## WHAT NEEDS TO BE DONE:
Please convert the entries, beginning at the line that contains "The image size is (482, 301)." and ending with the last entry, into a two-column CSV headed request and answer, with one row per request and each value in a single quoted field whose line breaks become spaces. Omit the pictures.

## SUPPLIED DATA:
□ □ □ □ □ □ □

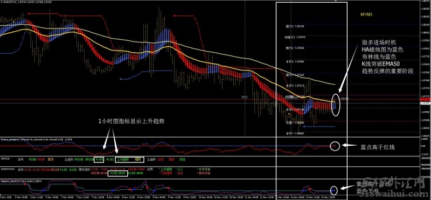Click the chart shift triangle marker at top
Screen dimensions: 431x200
[x=335, y=1]
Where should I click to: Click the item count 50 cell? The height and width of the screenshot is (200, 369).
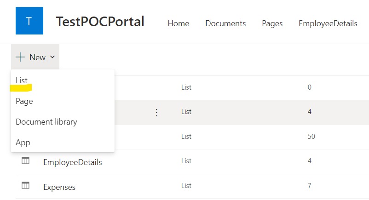click(x=311, y=137)
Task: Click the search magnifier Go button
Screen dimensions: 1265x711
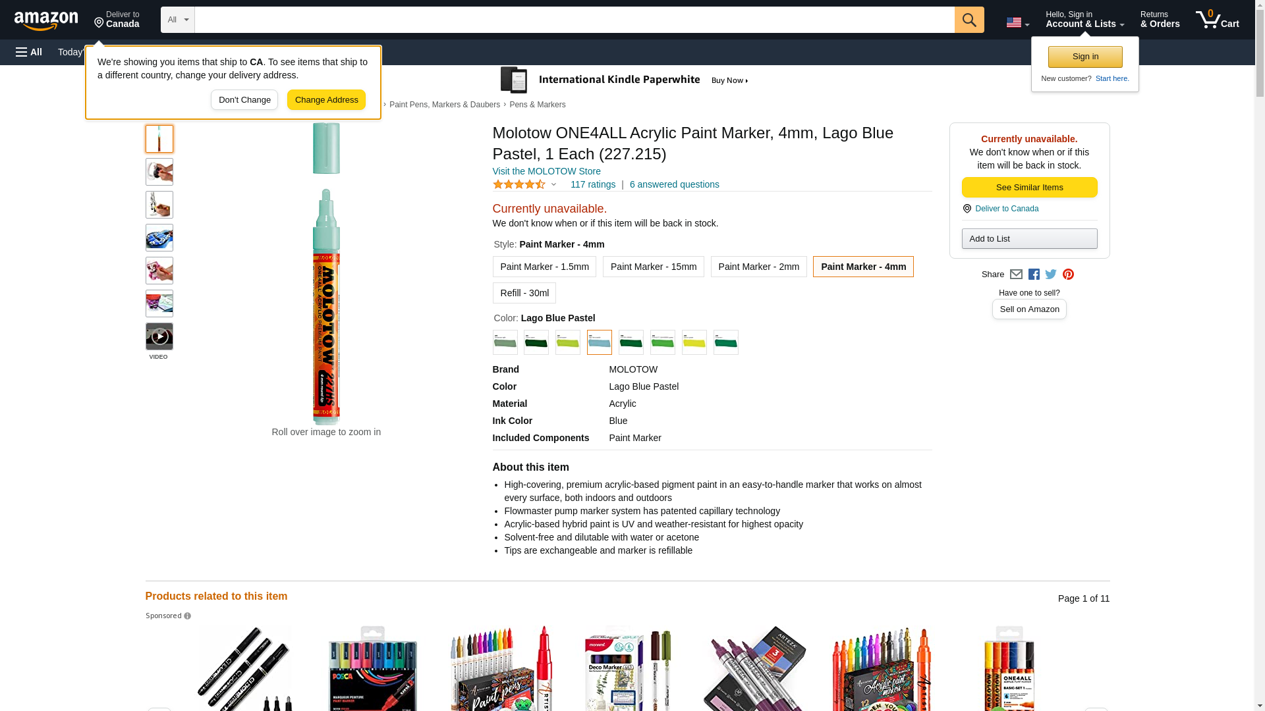Action: pos(969,20)
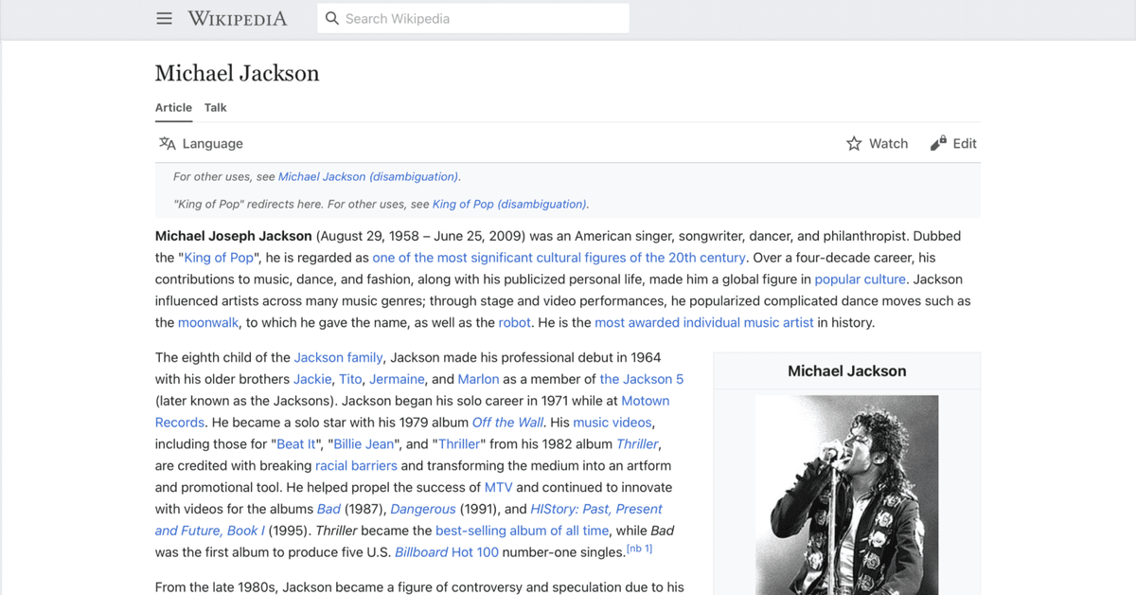Click the Language translate icon
Viewport: 1136px width, 595px height.
click(168, 143)

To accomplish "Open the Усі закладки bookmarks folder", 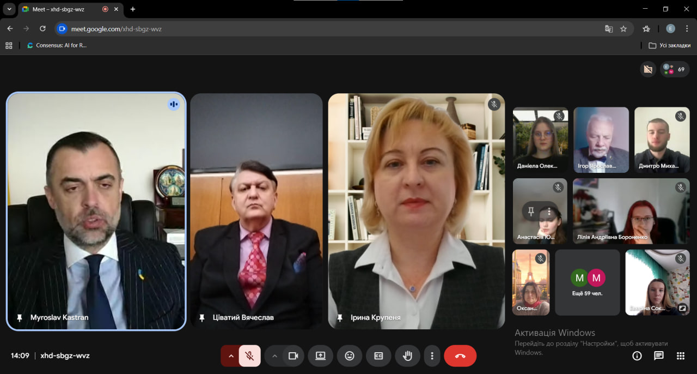I will click(669, 46).
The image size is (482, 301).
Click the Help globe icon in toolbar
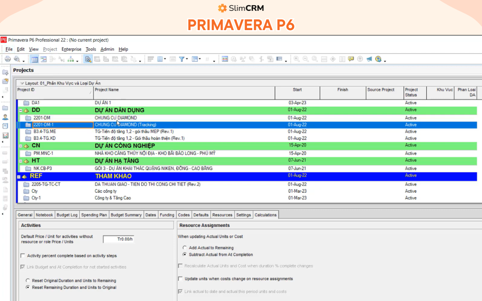[378, 59]
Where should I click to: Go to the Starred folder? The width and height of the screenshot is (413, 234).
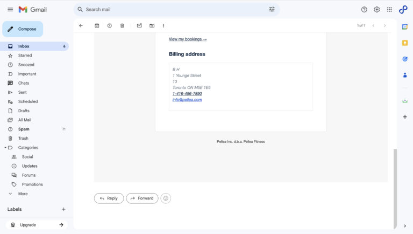[25, 56]
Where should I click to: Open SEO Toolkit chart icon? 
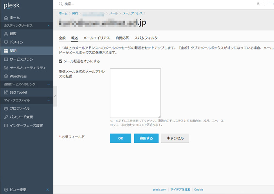pos(6,92)
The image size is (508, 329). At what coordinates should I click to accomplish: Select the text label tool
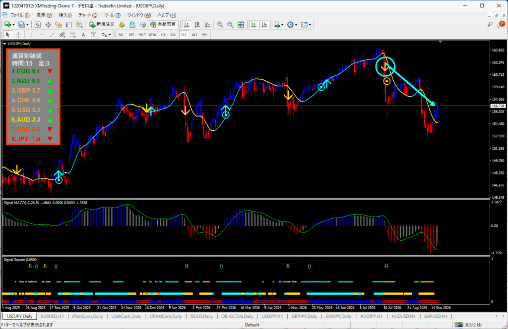(x=83, y=35)
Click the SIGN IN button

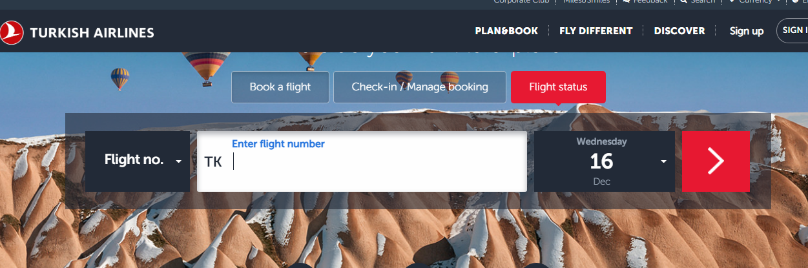point(792,30)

□ □ □ □ □ □ □

## TASK RESPONSE:
request,answer
"The image size is (482, 301). Click the Help globe icon in toolbar","[378, 59]"
"Where should I click to: Go to the Starred folder? The width and height of the screenshot is (413, 234).","[25, 56]"
"Where should I click to: Open SEO Toolkit chart icon?","pos(6,92)"
"The image size is (508, 329). At what coordinates should I click to accomplish: Select the text label tool","(x=83, y=35)"
"Click the SIGN IN button","point(792,30)"